**Try it**
When you reach the line containing "This screenshot has width=1024, height=728.", begin reproducing the lines exactly and continue through the end of the listing, leaving out the pictures.

Raw data: Begin

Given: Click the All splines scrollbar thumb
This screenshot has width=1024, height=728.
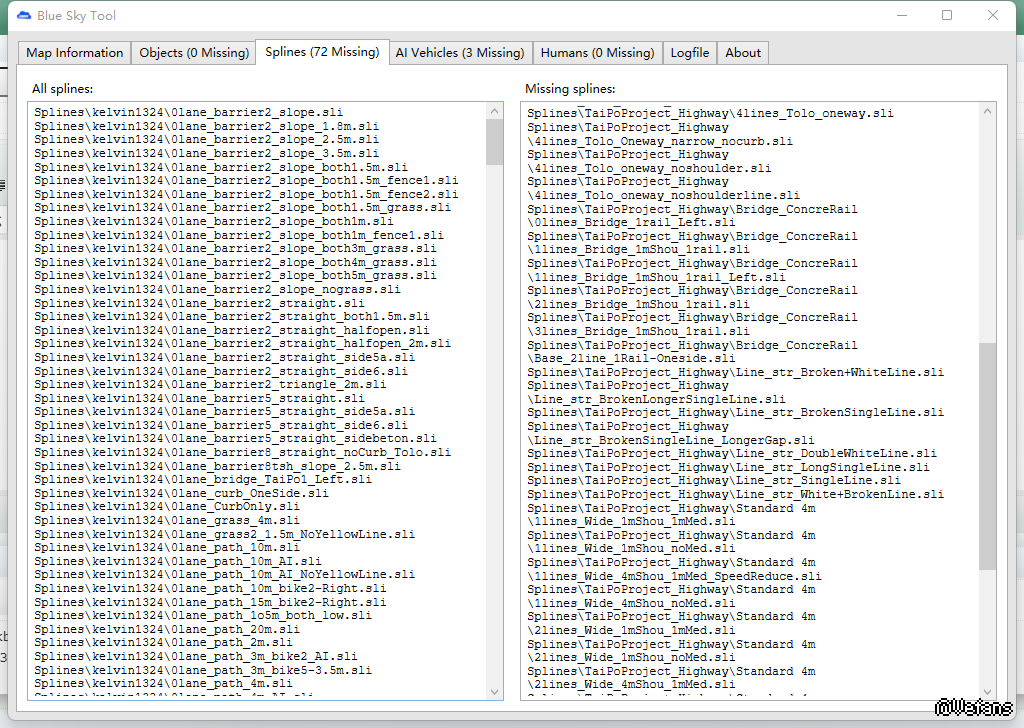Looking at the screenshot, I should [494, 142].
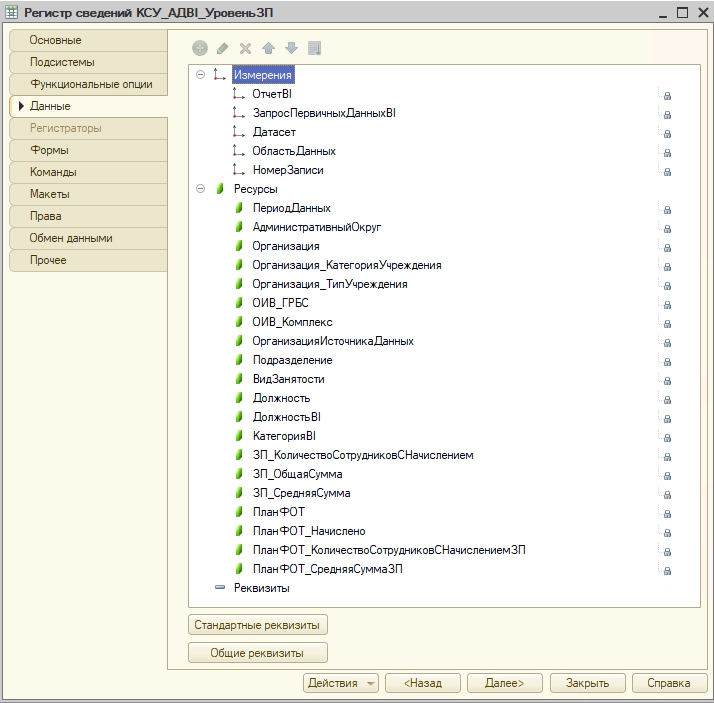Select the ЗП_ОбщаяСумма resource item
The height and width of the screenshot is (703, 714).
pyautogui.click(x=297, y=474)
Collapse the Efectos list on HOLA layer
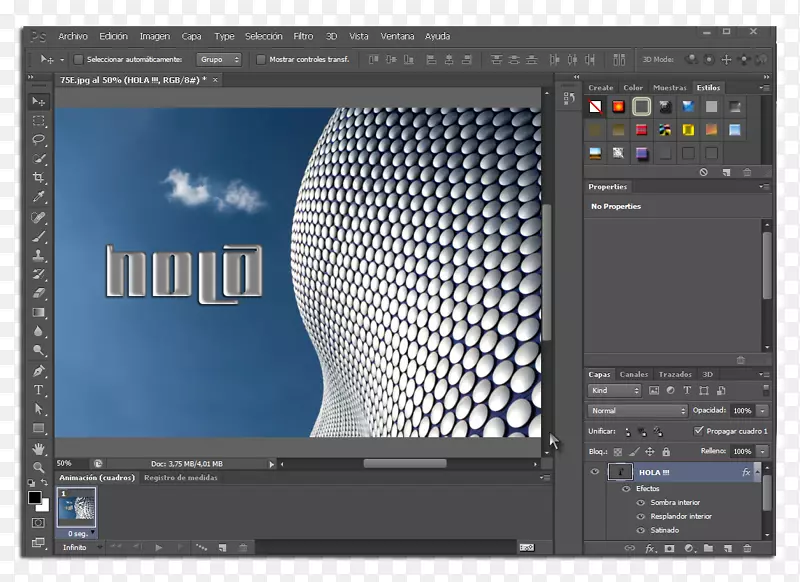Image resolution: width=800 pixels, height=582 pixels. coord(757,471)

Raw data: End

**Response to this exercise**
This screenshot has width=1024, height=728.
Looking at the screenshot, I should [494, 142].
Select the ЗП_ОбщаяСумма resource item
The height and width of the screenshot is (703, 714).
pyautogui.click(x=297, y=474)
Collapse the Efectos list on HOLA layer
Image resolution: width=800 pixels, height=582 pixels. coord(757,471)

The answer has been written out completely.